Korban and Jesus Christ


I read this rather interesting articleby Perry Stone. Now I am not much of a fan of most Christian TV broadcasting, especially the constant appeals for money and ploys to get one to ‘sow a seed’ for God, however Perry Stone does have a lot of interesting stuff. Unfortunate that this article diverged toward the a concept of tithing that I don’t necessarily agree on.

But what interested me was the concept of the korban, particularly the different types, for instance, the sin offering was for sins committed against God and the guilt offering was for sins committed against others, the latter touched upon Jesus in Matthew 5:23-25. From a substitionary atonement perpective, it is said that Christ fulfilled these sacrifices. Now I might see how Jesus could have fulfilled the sin offering, however I find that fulfilling the guilt offering, that is reconciling with our brother, isn’t something that Jesus is directly responsible for. I mean that for that particular sacrifice to be fulfilled, we must leave that gift and actually take action toward reconciliation. THEN we can come back to offer the gift.

So I said all that to say this: In what aspect(s) did Christ fulfilled the requirements for korban, if we are to believe in substitutionary atonement?

On the other hand, perhaps we ought to view Christ not as a substitutionary sacrifice, but rather as High Priest and arbitrator of the korban, in which we ought to be active co-participants in the process to reconcile us to God, seeing how the root word of korban means to ‘draw near’. Which brings a whole different perspective on the idea of sacrifice.

Jesus and the Day of Atonement (Yom Kippur)
Jesus and the Day of Atonement (Yom Kippur)

Leaving aside the question of whether substitutionary atonement is true (and if so, what kind): I could see it still being fulfilled for korban, inasmuch as any sin against our neighbor is also (and even more primarily) a sin against God.

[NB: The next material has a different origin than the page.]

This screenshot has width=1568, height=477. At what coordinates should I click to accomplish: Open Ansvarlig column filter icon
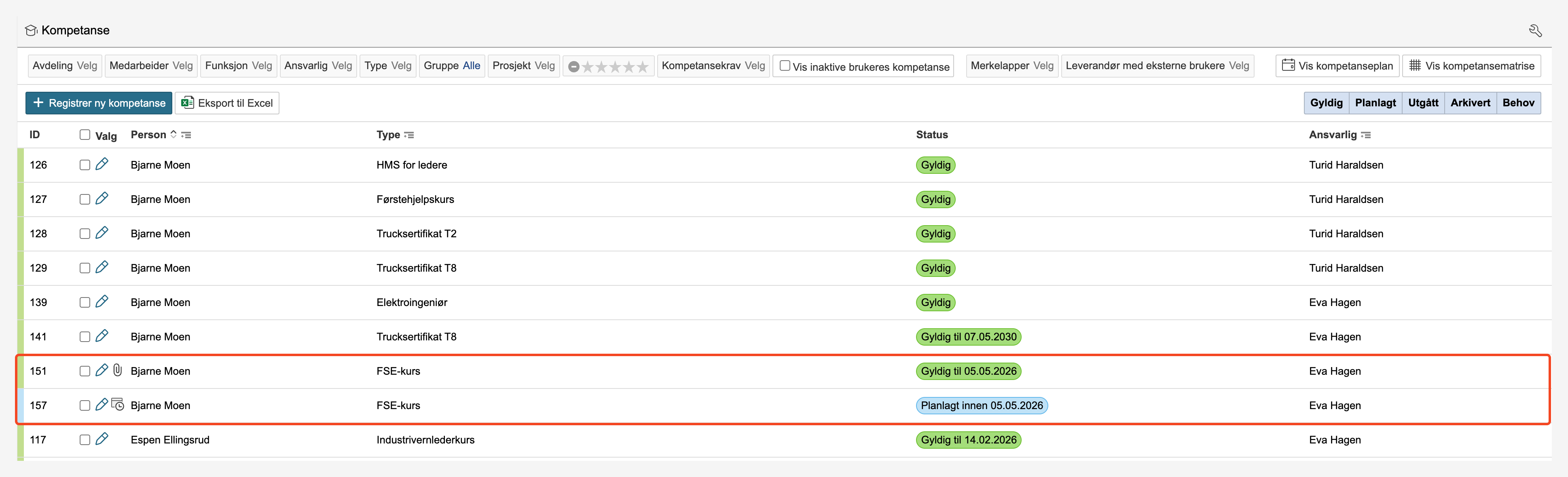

Another-but-very-closely-related line of discussion would be how Jesus’ remonstrance about attempts to be forgiven of sin against one’s neighbor without actually reconciling with one’s neighbor personally, should be construed if substitutionary atonement is true.

One feasible way, off the top of my head, would be if substitutionary atonement is true in an Arm more than a Calv sense, and so is only potentially not actually true for any individual (even at the level of God’s own eternal existence–although that would run against several pieces of scriptural testimony, which of course is why Calvs point those up to it being real and accomplished already) until that person accepts it. But (for various reasons) God does not count the sinner having accepted it until and unless the sinner attempts to reconcile (under the arbitership of God, of course) with his brother.

Calvs would say, with some real scriptural justification (and some real metaphysical justification, too), that any such atonement must already be a real fact by God’s own action, and so the only question is when (historically speaking) the elected person will seek to reconcile with the brother he has sinned against. (Assuming the Calvinist doesn’t dismiss such reconciliation as unnecessary under the glory of God etc.) A Calvinist could plausibly contend that the elected sinner would be chastised by God (not being spared punishment, but rather permanent condemnation), and omnipotently so, until he does what is right in regard to his sinned-against brother. But I don’t know that this fits the character of Jesus’ remonstrance, as it stands, which sure looks more like God is refusing atonement with the sinner in some significant fashion until the sinner repents and does right to his neighbor.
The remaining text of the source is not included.